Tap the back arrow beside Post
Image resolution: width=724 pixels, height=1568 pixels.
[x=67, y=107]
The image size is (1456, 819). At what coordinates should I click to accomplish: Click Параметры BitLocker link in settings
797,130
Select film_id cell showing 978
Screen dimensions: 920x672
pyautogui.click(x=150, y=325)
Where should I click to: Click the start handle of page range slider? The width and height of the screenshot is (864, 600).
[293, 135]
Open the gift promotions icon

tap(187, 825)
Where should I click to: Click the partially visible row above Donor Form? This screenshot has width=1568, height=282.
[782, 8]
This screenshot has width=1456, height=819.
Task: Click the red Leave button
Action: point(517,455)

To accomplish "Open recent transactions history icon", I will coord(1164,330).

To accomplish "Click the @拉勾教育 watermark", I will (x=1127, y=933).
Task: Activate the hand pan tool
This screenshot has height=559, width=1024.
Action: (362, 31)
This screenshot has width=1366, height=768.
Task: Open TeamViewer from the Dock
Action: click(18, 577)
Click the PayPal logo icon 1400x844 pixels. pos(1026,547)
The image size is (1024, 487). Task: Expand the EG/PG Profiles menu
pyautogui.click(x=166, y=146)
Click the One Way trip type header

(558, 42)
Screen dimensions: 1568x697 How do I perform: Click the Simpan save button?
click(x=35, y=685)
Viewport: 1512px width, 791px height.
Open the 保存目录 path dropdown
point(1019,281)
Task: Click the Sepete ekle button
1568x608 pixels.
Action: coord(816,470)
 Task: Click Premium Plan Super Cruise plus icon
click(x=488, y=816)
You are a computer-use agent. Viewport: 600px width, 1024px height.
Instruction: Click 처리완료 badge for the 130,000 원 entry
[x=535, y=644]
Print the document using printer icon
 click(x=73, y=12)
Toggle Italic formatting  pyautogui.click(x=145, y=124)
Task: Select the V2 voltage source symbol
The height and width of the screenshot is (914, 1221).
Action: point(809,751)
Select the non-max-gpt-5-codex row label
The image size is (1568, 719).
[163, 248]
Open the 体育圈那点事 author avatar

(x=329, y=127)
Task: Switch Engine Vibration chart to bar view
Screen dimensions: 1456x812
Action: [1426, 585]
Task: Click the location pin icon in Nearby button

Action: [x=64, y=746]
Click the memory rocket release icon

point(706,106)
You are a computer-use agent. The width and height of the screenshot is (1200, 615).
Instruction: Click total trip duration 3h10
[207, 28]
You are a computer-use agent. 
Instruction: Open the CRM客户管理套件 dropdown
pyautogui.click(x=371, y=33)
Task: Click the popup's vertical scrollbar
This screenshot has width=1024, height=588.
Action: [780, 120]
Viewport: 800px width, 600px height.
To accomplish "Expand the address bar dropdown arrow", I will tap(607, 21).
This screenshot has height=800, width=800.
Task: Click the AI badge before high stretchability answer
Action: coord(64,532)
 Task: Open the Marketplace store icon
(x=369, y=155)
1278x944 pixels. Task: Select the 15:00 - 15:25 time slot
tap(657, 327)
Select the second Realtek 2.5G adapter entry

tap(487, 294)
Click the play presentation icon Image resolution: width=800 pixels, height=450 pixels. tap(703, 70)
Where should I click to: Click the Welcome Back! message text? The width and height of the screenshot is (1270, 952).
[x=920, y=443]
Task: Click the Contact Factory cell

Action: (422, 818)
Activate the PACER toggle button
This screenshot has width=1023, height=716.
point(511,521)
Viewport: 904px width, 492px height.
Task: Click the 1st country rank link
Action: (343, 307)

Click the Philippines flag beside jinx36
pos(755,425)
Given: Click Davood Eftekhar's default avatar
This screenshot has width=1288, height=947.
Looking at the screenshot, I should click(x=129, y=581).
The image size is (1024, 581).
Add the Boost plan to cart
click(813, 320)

> WHAT YOU SHOULD DO
Can you quote the entire listing above word for word, from the first line to the last?

> PROBLEM SOLUTION
Tap the back arrow beside Post
Image resolution: width=724 pixels, height=1568 pixels.
[x=67, y=107]
The image size is (1456, 819). At what coordinates should I click to accomplish: Click Параметры BitLocker link in settings
797,130
Select film_id cell showing 978
Screen dimensions: 920x672
pyautogui.click(x=150, y=325)
Where should I click to: Click the start handle of page range slider? The width and height of the screenshot is (864, 600).
[293, 135]
Open the gift promotions icon

tap(187, 825)
Where should I click to: Click the partially visible row above Donor Form? This screenshot has width=1568, height=282.
[782, 8]
This screenshot has width=1456, height=819.
Task: Click the red Leave button
Action: point(517,455)

To accomplish "Open recent transactions history icon", I will coord(1164,330).

To accomplish "Click the @拉勾教育 watermark", I will (x=1127, y=933).
Task: Activate the hand pan tool
This screenshot has height=559, width=1024.
Action: (362, 31)
This screenshot has width=1366, height=768.
Task: Open TeamViewer from the Dock
Action: click(18, 577)
Click the PayPal logo icon 1400x844 pixels. pos(1026,547)
The image size is (1024, 487). Task: Expand the EG/PG Profiles menu
pyautogui.click(x=166, y=146)
Click the One Way trip type header

(558, 42)
Screen dimensions: 1568x697 How do I perform: Click the Simpan save button?
click(x=35, y=685)
Viewport: 1512px width, 791px height.
Open the 保存目录 path dropdown
point(1019,281)
Task: Click the Sepete ekle button
1568x608 pixels.
Action: coord(816,470)
 Task: Click Premium Plan Super Cruise plus icon
click(x=488, y=816)
You are a computer-use agent. Viewport: 600px width, 1024px height.
Instruction: Click 처리완료 badge for the 130,000 원 entry
[x=535, y=644]
Print the document using printer icon
 click(x=73, y=12)
Toggle Italic formatting  pyautogui.click(x=145, y=124)
Task: Select the V2 voltage source symbol
The height and width of the screenshot is (914, 1221).
Action: point(809,751)
Select the non-max-gpt-5-codex row label
The image size is (1568, 719).
[163, 248]
Open the 体育圈那点事 author avatar

(x=329, y=127)
Task: Switch Engine Vibration chart to bar view
Screen dimensions: 1456x812
Action: [1426, 585]
Task: Click the location pin icon in Nearby button

Action: [x=64, y=746]
Click the memory rocket release icon

point(706,106)
You are a computer-use agent. The width and height of the screenshot is (1200, 615).
Instruction: Click total trip duration 3h10
[207, 28]
You are a computer-use agent. 
Instruction: Open the CRM客户管理套件 dropdown
pyautogui.click(x=371, y=33)
Task: Click the popup's vertical scrollbar
This screenshot has width=1024, height=588.
Action: [780, 120]
Viewport: 800px width, 600px height.
To accomplish "Expand the address bar dropdown arrow", I will tap(607, 21).
This screenshot has height=800, width=800.
Task: Click the AI badge before high stretchability answer
Action: coord(64,532)
 Task: Open the Marketplace store icon
(x=369, y=155)
1278x944 pixels. Task: Select the 15:00 - 15:25 time slot
tap(657, 327)
Select the second Realtek 2.5G adapter entry

tap(487, 294)
Click the play presentation icon Image resolution: width=800 pixels, height=450 pixels. tap(703, 70)
Where should I click to: Click the Welcome Back! message text? The width and height of the screenshot is (1270, 952).
[x=920, y=443]
Task: Click the Contact Factory cell

Action: (422, 818)
Activate the PACER toggle button
This screenshot has width=1023, height=716.
point(511,521)
Viewport: 904px width, 492px height.
Task: Click the 1st country rank link
Action: (343, 307)

Click the Philippines flag beside jinx36
pos(755,425)
Given: Click Davood Eftekhar's default avatar
This screenshot has width=1288, height=947.
Looking at the screenshot, I should click(x=129, y=581).
The image size is (1024, 581).
Add the Boost plan to cart
click(813, 320)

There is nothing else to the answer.